After getting out on a possible strong rally thanks to fred and fannie, and subsequently holding no position can only guarantee one result; ie. no trade, means no losses possible. Isn't that a nice proposition, until a clearer signal is confirmed for up or down.


Thursday, September 4, 2008

Nazdaq100 - Supported at 1825

On 1st Sept, we speculated that NDX may correct a little more to the 1285 region...

Today, it behaved like clock work, reaching the support level and rebounded...there's hope for a upward push in the next sessions...

Wednesday, September 3, 2008

Nazdaq Composite - Appears Bullish in Short Term

2 conflicting signals...

With a longer outlook, a double bottom was clearly formed, giving rise to a technical view that, Nazdaq may have bottomed.

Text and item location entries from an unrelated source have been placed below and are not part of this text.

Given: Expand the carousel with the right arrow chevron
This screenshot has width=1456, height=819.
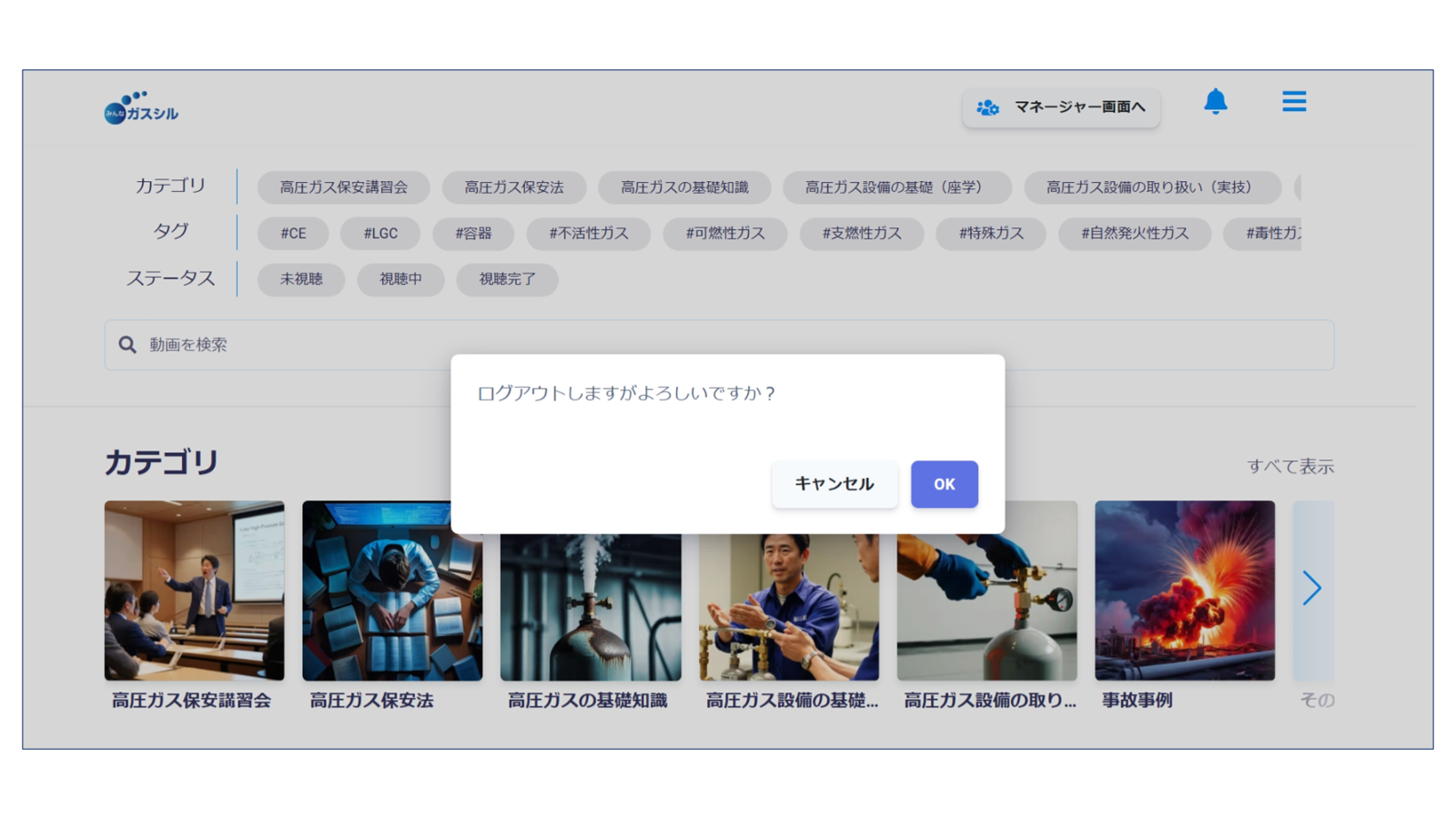Looking at the screenshot, I should [x=1313, y=589].
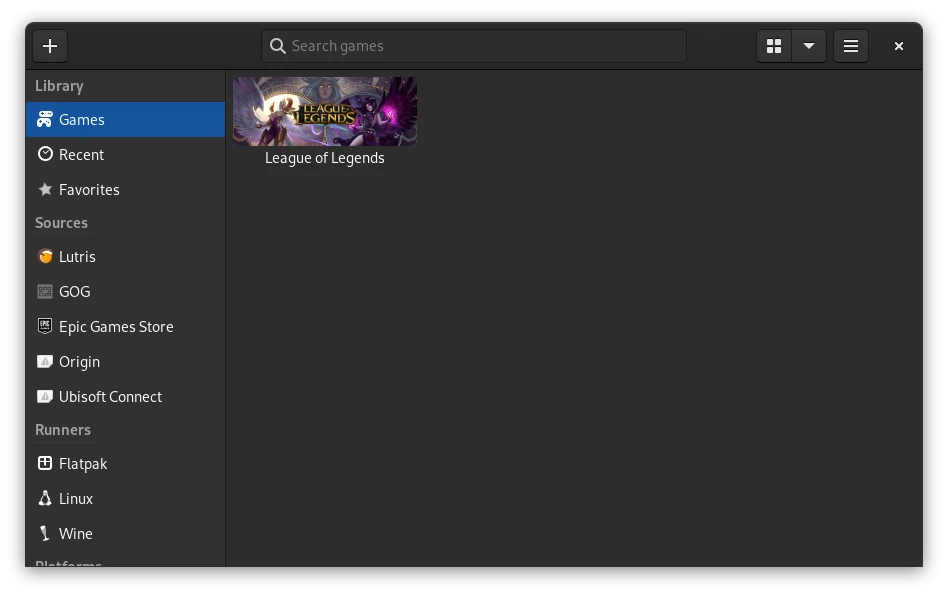Image resolution: width=948 pixels, height=595 pixels.
Task: Open the GOG source icon
Action: pos(45,291)
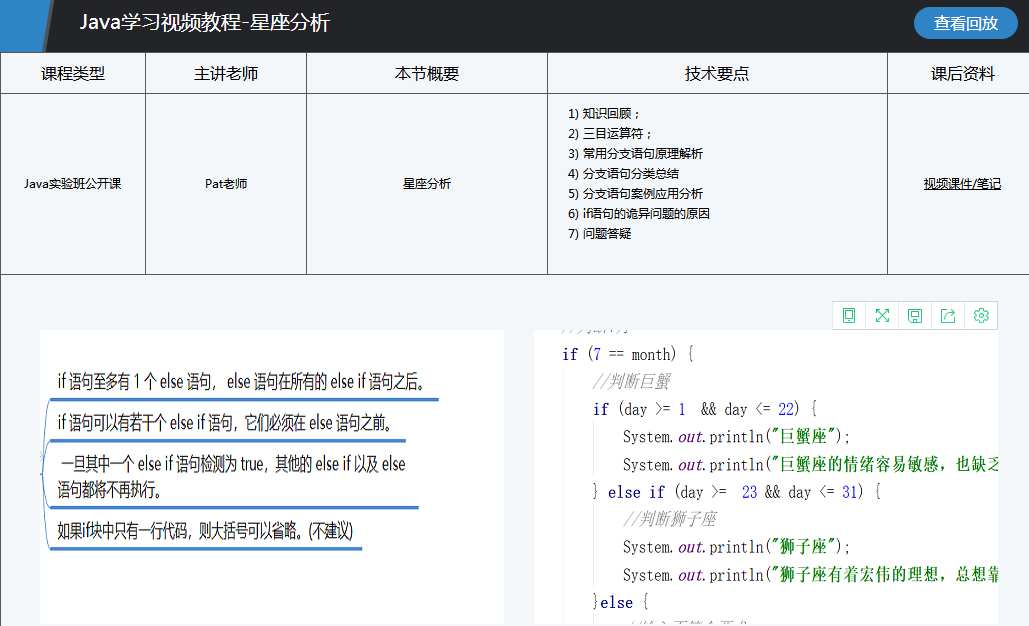Open settings via the gear icon

[x=981, y=316]
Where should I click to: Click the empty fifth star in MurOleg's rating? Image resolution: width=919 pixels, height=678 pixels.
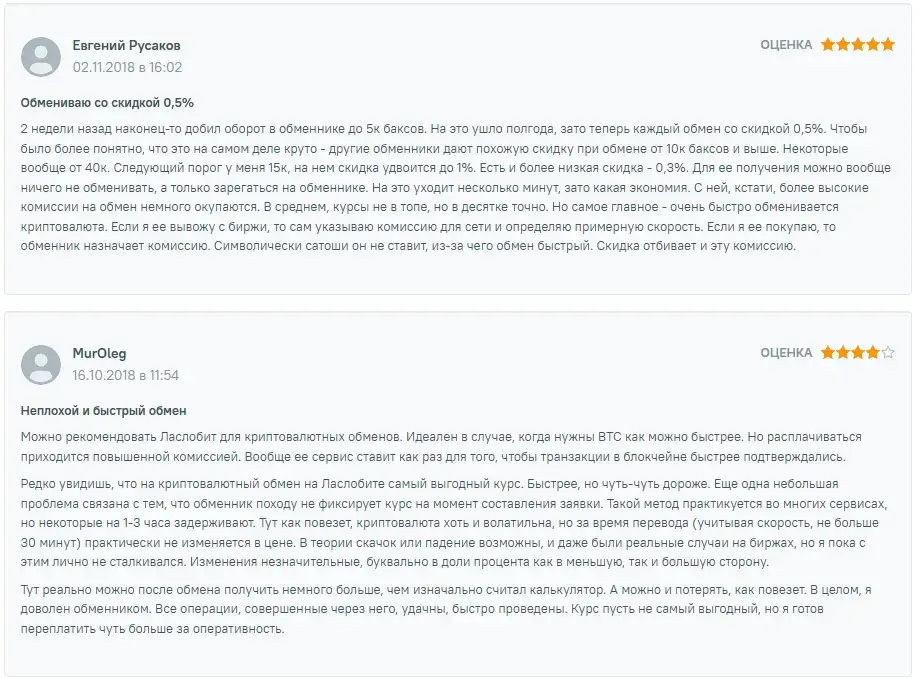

However, for short term trades, keep in mind several bearish technical signals. note that RSI @40 is in no man's land, making it useless at this juncture.

Thus, if one has no position, and insists on entering market, it appears that a short term bearish position could be more logical; eg Long Put Spread, Short Call Spread, Long Put Ratio Spread, or even a Long Put Tree.

I would avoid the flies and condors, which are more for volatility plays. and given erratic volatility; sometimes low and sometimes high, no point getting suckered on multiple commissions.

I feel that it mught be better to stay sidelined, as it is not exceptionally clear in which direction the market is headed towards...

Finally, accounting for the double bottom and a longer view, i am decidedly more bullish bias...as such, better to open Short Puts than Short Calls.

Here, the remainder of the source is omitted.